Постмодернизм в России — страница 33 из 43

1. Техника и витальность

Многое из того, что постмодернизм привнес в культуру последней трети XX века, остается в ней и в XXI веке. Остаются цитатность и интертекстуальность, ирония и эклектика, сомнения в универсальности всяких канонов и иерархий. Однако постмодернизм застревал на уровне знаковой игры, розыгрышей, перевертышей, перекодировок – игры, которая не признавала ничего вне себя. К концу 1990-х она продолжалась уже по инерции, рядом с реальностями, которые бросали ей вызов: первая война в Ираке, Чечня, расчленение Югославии… Просто все это происходило далеко от США и «главными» теоретиками во внимание не принималось, вернее, осмыслялось все еще вполне постмодерно, как совокупность телеуправляемых событий, информационных игр, обогащающих опыт телезрителей.

И тогда границы игры обозначились жестко, перфолентой взрывов. Времяраздел прошел через 11 сентября 2001 года. Даже Бодрийяр, теоретик всеобъемлющих симулякров, был вынужден признать, что «атака на Всемирный торговый центр в Нью-Йорке ставит нас перед абсолютным событием, „матерью“ всех событий… Вся игра истории и власти обрывается этим событием…» Вопреки известному постмодерному тезису, что нет фактов – есть только интерпретации, «террористическая атака обозначила первенство события над всеми моделями интерпретации…»[411].

Нулевой цикл столетия, 2000-е, жадно вбирает в себя все то, что отвергалось предыдущей эпохой: вопросы жизни и смерти, будущего и вечного, любви и страха, надежды и раскаяния. Обострилось ощущение телесной уязвимости каждого человека и человечества в целом. Вернулось и даже усилилось ощущение единственного, неповторимого, не подвластного никаким симуляциям. Понятие «реальность» уже не кажется таким смехотворно устаревшим, как двадцать лет назад.

Вообще, тональность и визуальность взрыва, его архетипика и апокалиптика входят в плоть и кровь нашего времени. Все взрывается: дома, посольства, самолеты, машины, корабли, поезда, города, банки, корпорации, экономики, бюджеты, державы… Взрывчатость – в основе современной экспрессии. Эксплози́в, эксплозитивизм (в рифму позитивизму, но и в противоположность ему) – ведущий стиль нашего времени.
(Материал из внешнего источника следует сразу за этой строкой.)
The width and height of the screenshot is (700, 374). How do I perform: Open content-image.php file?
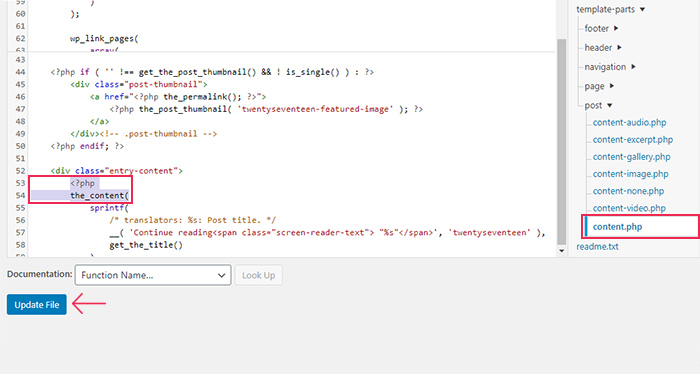630,174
Сто лет назад, как раз перед Первой мировой войной, Алексей Крученых издал маленькую самодельную книжицу «Взорваль» (1913), один из манифестов авангардной поэзии и живописи. Одноименное стихотворение начинается:

взорваль огня

печаль коня…

Взорваль – прекрасное обозначение авангардного стиля и одновременно предчувствие вскоре разразившейся Первой мировой войны. Начало XXI века отчасти воскрешает эту поэтику авангарда, и в этом парадоксальность новой эпохи: это авангард ПОСЛЕ постмодернизма, вобравший его усталость, отстраненность, эстетизм.
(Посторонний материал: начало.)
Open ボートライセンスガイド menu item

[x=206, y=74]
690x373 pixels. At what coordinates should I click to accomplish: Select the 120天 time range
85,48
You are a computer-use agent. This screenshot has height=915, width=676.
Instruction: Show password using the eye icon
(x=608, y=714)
«Большой взрыв» 2001-го дал первотолчок вселенной третьего тысячелетия, своей расходящейся волной определил динамику современной цивилизации. И продолжился нулевой цикл новым, не менее масштабным взрывом, экономическим, – кризисом 2008–2010 годов, который тоже волнами расходился от улочки под скромным названием Уолл-стрит, всего в нескольких шагах от взорванных башен Всемирного торгового центра. Смысл этого взрыва тот же, что потряс Нью-Йорк семью годами раньше, – лопается знаковая пена, взбитая политическим и экономическим постмодернизмом, крах раздутой системы банковских симулякров, необеспеченных кредитов, «означающих», забывших или презревших свои означаемые. Взрыв – как возврат к той презренной «реальности», которая еще недавно казалась допотопным словом из эпохи пред-постмодернизма.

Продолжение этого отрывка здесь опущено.